Psalmen 4

8 verzen

Psalmen 4:1

Een psalm van David, voor den opperzangmeester, op de Neginoth.

Psalmen 4:2

Als ik roep, verhoor mij, o God mijner gerechtigheid! In benauwdheid hebt Gij mij ruimte gemaakt; wees mij genadig, en hoor mijn gebed.

Psalmen 4:3

Gij, mannen, hoe lang zal mijn eer tot schande zijn? Hoe lang zult gij de ijdelheid beminnen, de leugen zoeken?
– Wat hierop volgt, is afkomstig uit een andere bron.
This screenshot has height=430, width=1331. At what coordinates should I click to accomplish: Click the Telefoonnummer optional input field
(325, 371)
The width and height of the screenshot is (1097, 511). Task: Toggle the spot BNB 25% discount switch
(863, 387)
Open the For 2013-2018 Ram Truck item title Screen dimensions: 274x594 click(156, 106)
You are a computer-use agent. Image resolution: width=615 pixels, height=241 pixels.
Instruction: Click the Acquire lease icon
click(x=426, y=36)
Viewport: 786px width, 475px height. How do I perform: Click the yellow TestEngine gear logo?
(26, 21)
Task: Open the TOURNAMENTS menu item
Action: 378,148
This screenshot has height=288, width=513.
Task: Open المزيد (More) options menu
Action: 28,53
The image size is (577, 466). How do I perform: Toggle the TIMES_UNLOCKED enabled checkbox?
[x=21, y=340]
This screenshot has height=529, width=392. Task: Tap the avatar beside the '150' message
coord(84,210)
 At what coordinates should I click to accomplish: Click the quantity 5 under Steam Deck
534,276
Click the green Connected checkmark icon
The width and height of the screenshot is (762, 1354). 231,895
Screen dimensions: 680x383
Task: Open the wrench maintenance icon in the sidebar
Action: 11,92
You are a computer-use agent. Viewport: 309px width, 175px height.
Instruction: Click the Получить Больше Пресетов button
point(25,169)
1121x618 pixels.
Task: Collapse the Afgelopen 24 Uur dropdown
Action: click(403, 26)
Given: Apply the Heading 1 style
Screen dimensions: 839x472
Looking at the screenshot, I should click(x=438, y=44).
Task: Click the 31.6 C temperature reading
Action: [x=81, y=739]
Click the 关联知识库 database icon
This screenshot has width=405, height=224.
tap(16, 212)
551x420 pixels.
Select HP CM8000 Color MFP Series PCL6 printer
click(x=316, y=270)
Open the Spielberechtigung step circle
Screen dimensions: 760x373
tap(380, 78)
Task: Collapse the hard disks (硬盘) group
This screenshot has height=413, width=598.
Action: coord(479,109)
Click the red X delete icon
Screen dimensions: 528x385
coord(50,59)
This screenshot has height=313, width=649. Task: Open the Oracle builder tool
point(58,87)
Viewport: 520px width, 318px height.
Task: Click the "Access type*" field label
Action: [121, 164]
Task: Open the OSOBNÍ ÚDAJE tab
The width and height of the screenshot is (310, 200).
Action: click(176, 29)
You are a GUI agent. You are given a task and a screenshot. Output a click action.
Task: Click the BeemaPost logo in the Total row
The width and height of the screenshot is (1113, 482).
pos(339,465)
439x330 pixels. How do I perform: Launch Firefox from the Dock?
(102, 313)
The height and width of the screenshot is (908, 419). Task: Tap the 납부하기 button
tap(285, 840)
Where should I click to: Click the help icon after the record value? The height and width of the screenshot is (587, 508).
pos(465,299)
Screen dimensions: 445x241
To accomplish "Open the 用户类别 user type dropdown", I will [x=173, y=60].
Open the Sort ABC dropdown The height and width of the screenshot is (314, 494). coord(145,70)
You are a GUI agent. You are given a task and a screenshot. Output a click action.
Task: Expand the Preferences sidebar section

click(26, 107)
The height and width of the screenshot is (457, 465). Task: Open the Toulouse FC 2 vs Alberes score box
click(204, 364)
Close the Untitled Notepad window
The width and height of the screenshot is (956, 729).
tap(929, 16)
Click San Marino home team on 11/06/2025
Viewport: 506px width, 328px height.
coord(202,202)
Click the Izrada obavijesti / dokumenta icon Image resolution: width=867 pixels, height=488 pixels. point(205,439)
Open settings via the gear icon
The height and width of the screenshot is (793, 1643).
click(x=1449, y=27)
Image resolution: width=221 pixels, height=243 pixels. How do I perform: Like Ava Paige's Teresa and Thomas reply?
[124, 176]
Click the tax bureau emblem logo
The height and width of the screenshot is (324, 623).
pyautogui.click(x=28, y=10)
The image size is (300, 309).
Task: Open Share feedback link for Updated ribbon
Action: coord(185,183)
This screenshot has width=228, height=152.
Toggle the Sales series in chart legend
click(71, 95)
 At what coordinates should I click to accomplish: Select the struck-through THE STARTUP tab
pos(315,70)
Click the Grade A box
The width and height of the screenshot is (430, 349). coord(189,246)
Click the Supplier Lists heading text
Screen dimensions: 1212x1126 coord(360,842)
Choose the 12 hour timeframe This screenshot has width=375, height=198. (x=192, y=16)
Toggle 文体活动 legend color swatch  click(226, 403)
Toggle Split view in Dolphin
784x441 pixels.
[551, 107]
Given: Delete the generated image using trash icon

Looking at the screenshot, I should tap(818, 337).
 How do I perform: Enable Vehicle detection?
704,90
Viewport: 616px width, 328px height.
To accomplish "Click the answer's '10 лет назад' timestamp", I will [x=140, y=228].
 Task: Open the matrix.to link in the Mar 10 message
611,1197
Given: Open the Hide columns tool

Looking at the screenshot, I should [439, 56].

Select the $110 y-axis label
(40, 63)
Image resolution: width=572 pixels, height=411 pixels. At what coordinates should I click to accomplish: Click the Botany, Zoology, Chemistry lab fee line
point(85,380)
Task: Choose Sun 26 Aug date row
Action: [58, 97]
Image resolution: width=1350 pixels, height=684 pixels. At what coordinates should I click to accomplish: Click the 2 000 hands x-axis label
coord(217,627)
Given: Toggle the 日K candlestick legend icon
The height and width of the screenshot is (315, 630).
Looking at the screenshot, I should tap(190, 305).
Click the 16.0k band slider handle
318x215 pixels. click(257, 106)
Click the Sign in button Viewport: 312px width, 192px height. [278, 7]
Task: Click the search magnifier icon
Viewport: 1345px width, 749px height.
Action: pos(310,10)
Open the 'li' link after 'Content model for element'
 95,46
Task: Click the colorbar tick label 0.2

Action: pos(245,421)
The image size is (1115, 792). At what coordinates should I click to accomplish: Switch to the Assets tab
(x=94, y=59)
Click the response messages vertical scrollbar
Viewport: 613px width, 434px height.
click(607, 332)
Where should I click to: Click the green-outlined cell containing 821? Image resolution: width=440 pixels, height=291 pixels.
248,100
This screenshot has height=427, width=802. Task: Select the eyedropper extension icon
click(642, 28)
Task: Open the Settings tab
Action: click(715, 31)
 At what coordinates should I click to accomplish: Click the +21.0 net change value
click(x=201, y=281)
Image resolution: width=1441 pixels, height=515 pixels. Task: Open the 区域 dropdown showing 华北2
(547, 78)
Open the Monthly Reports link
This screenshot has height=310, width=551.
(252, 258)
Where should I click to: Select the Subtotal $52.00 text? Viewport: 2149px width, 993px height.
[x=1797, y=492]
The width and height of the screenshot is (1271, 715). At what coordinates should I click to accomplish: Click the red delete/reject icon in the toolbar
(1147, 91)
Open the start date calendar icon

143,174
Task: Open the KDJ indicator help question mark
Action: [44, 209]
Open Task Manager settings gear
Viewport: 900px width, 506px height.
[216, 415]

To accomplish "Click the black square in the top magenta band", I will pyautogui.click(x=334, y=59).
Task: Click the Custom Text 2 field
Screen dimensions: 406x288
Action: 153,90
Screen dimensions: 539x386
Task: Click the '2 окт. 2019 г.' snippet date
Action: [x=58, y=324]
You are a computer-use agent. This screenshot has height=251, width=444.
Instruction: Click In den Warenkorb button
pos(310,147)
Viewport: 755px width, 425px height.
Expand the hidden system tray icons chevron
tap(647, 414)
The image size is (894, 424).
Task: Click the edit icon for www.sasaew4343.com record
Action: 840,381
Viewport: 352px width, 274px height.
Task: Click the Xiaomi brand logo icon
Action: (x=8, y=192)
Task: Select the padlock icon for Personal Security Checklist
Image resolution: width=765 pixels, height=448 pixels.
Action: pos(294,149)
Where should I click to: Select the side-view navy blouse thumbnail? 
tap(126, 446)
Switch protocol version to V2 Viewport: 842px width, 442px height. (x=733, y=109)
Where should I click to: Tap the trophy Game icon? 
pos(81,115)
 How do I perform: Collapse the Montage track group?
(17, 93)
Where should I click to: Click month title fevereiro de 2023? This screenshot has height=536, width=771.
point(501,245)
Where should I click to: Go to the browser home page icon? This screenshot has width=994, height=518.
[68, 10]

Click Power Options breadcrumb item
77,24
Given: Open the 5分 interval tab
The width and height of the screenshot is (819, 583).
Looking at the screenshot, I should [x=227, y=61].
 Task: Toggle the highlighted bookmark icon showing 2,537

Sela.

Psalmen 4:4

Weet toch, dat de HEERE Zich een gunstgenoot heeft afgezonderd; de HEERE zal horen, als ik tot Hem roep.

Psalmen 4:5

Zijt beroerd, en zondigt niet; spreekt in ulieder hart op uw leger, en zijt stil. Sela.

Psalmen 4:6

Offert offeranden der gerechtigheid, en vertrouwt op den HEERE.

Psalmen 4:7

Velen zeggen: Wie zal ons het goede doen zien? Verhef Gij over ons het licht Uws aanschijns, o HEERE!

Psalmen 4:8

Gij hebt vreugde in mijn hart gegeven, meer dan ter tijd, als hun koren en hun most vermenigvuldigd zijn. (Psalms 4:9) Ik zal in vrede te zamen nederliggen en slapen; want Gij, o HEERE! alleen zult mij doen zeker wonen.